Reproduce the passage of the cycling blog excerpt below between "I drove home" and "Mule’s new drivetrain.", inclusive, without changing a word.

__Text under study__:

== Segment start ==

My 24 mile Sunday ride ended pathetically. One day, I will invent a lobster glove that allows for bird flipping and I will make millions.

My Other Car Is a Bike

Sadly, the roads and the Mount Vernon Trail were still plenty icy today. I drove to work aboard the Millennium Falcon.  That would be a Mitsubishi Lancer.  It’s a small car with no pick up, but it gets the job done. Traffic was very light since the Federal Government allowed its workforce to telecommute because of an approaching snow storm.  The light traffic allowed me to check out the Belle Haven bald eagle nest and I am happy to report that there were two bald eagles in the tree. I hope they stay and mate. Watching eaglets grow would be such a cool addition to my bike commutes.

I zoned out while driving slowly to Rosslyn, so slowly that I missed one of my turns and had to drive all the way around Arlington Cemetery.  The traffic was so light that it only took me an extra minute or two.

I drove home at the peak of the storm. It’s hard to explain the ferocity of this winter event. Visibility was down to a mile or two. What a pathetic excuse for a storm.

My left arm and knee are still sore after yesterday’s crash. I think I will take it easy this weekend, do my taxes, and have another glass of merlot.

It’s tasty.


Snow Fail

Here’s the short version: Snow on ground. Side roads untreated. Rode my bike anyway. One mile later. Crash. Ow. Ride home. Fail

The full version goes like this:

Over night we had a lovely snowfall. There was about an inch of very fluffy snow that barely covered the lawn. It was so beautiful outside that I just had to bike to work. I chose Little Nellie for this adventure because a long wheel base recumbent with its lightly weighted front wheel is an invitation to a crash in slick conditions like this. And I didn’t want to muck up The Mule’s new drivetrain.

I also decided to switch to my lobster gloves. These are like mittens with two finger spaces instead of one. This allows better control of the brakes and such. Unfortunately, they are a little on the small side and, as I discovered not 2 minutes into the ride, they are worthless in cold temps. I think they would work better if I had a bigger size so that the air could circulate around my fingertips. As it is, they are a waste of fabric.

== Segment end ==

__Collected data__:
== Segment start ==

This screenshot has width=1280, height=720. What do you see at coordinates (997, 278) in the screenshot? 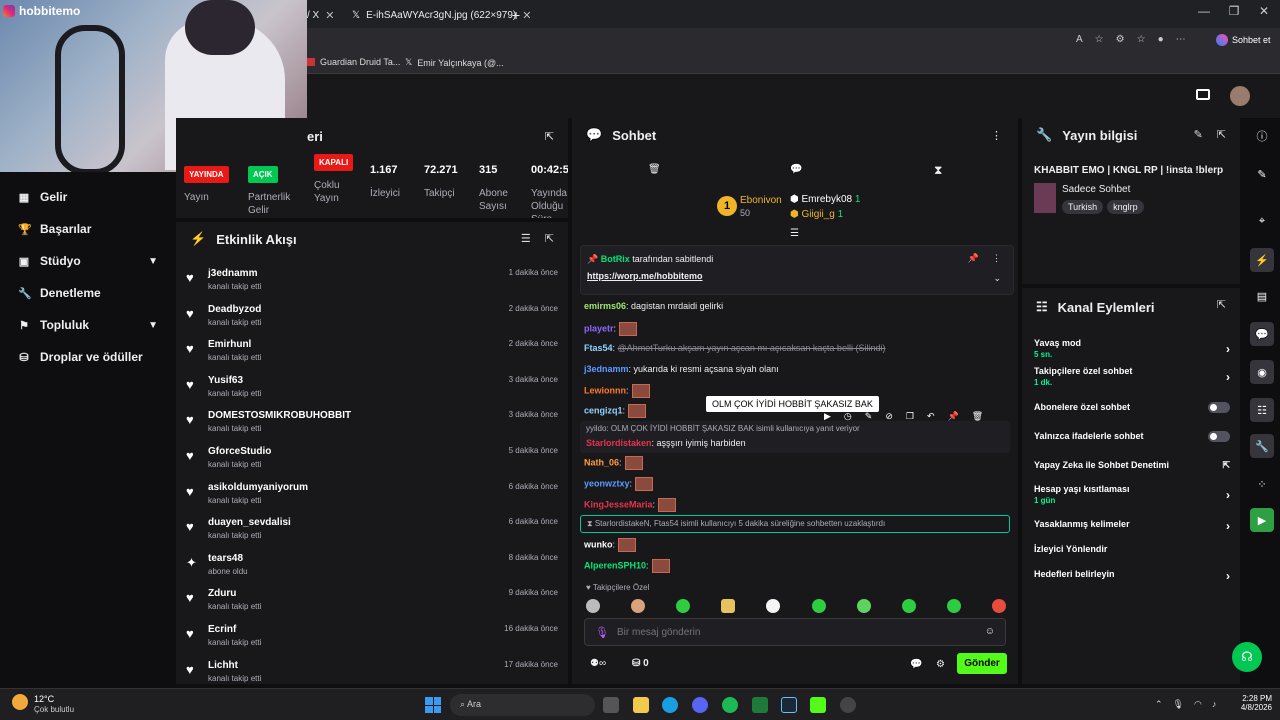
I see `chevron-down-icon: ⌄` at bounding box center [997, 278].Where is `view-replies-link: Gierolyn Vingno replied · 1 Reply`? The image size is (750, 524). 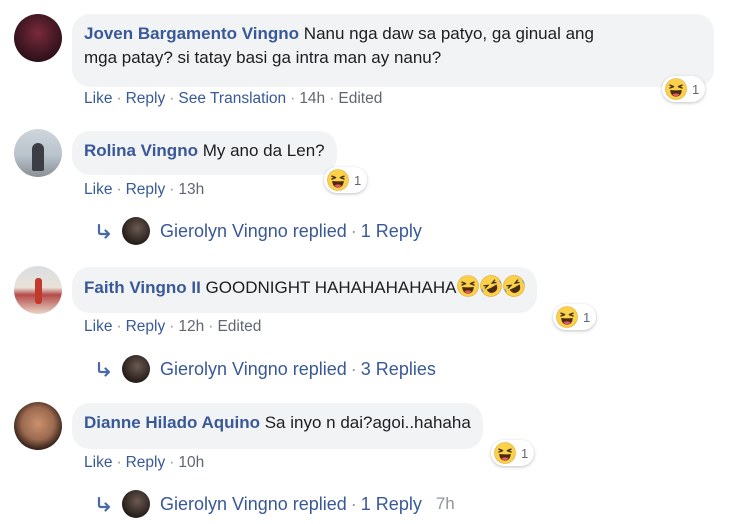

== Segment end ==

__Response to the task__:
I drove home at the peak of the storm. It’s hard to explain the ferocity of this winter event. Visibility was down to a mile or two. What a pathetic excuse for a storm.

My left arm and knee are still sore after yesterday’s crash. I think I will take it easy this weekend, do my taxes, and have another glass of merlot.

It’s tasty.


Snow Fail

Here’s the short version: Snow on ground. Side roads untreated. Rode my bike anyway. One mile later. Crash. Ow. Ride home. Fail

The full version goes like this:

Over night we had a lovely snowfall. There was about an inch of very fluffy snow that barely covered the lawn. It was so beautiful outside that I just had to bike to work. I chose Little Nellie for this adventure because a long wheel base recumbent with its lightly weighted front wheel is an invitation to a crash in slick conditions like this. And I didn’t want to muck up The Mule’s new drivetrain.